Dividing Input Tax by Buildings with Mixed Use

When building or purchasing a house, which is partially rented to private persons and partially to businesses, the input tax (prepaid VAT) must be reasonably split for deduction. But what is the appropriate splitting method is appropriate after the final tax assessment? This article reports on the judgment of Bundesfinanzhof (= Federal Tax Court, re V R 49/05 March 2, 2006, published August 30, 2006).


“Input tax” is nothing other than VAT – paid in advance. Input tax is the value added tax that one business charges to another (§15 I 1 no. 1 UStG). If your turnover is not subject to VAT, then you won’t be eligible for deducting input tax on this income (§15 IV 1 UStG). A typical example where your turnover is not be subject to VAT is rental income from non-commercial premises (private residence) pursuant to §4 no. 9 a UStG. Under §15 IV 2 UStG, a taxpayer is allowed to determine the rate of deductible input tax by any reasonable method.

The contractor, a BGB-Gesellschaft (a private partnership) built a house for both residential and commercial purposes. The costs for the business space qualified for input tax deduction while the costs for the residential apartments were not. A problem arises since the construction costs were for the whole building. Valued added tax law now requires that the eligibility is to be determined in an objective and reasonable relation. The BGB-Gesellschaft chose the square meters ratio method between commercial and residential use to determine eligible deduction. At first the tax office accepted this ratio.

However, after when the Finanzamt had subsequently audited the company, then chosen ratio rejected. The company argued that since the tax return had become final, the tax office is bound to the first ratio accepted.
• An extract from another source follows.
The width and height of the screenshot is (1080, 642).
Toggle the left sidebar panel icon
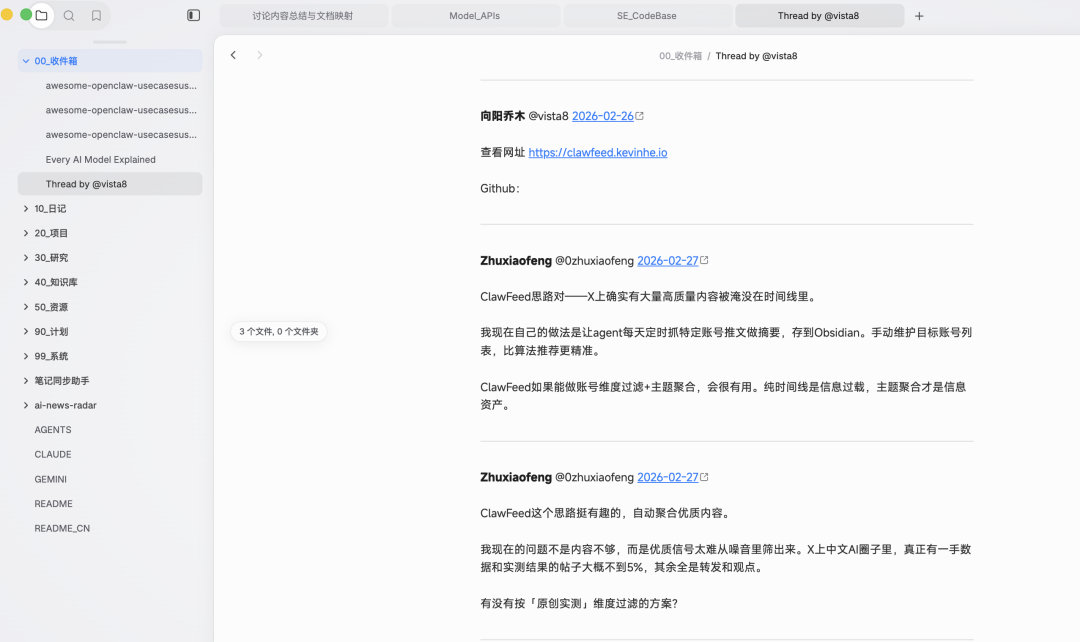pyautogui.click(x=193, y=16)
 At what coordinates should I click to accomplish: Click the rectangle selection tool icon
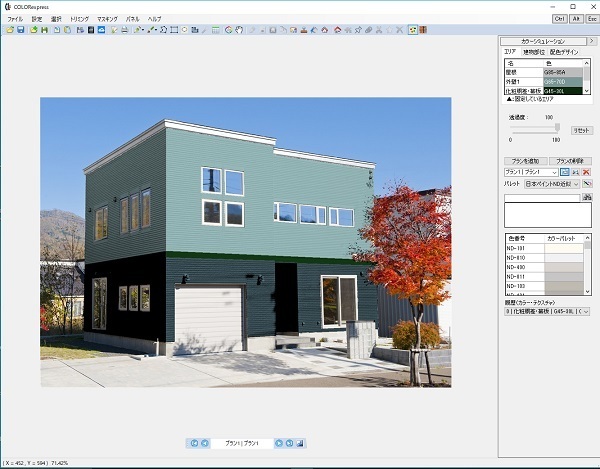[x=174, y=30]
Controlling case law allows estimating the eligibility of deduction by the ratio of space to be rented for commercial or for private purposes.
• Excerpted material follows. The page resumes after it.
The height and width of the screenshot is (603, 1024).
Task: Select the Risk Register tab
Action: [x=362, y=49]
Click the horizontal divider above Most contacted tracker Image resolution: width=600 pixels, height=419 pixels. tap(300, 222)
All levels of tax court decided in favor of the company. Once a tax return become final, any reasonable determination of eligibility of deductible input tax can no longer be changed by the tax office. Even where the tax return is subject to subsequent auditing (§164 AO), the bind-ing character of the chosen and reasonable ratio remains untouched. When-ever someone fails to submit all receipts with the return, he or she runs the risk of subsequent auditing. The formal incontestability of the tax assessment is essential for the time when the measure of determining eligibility can’t be changed anymore.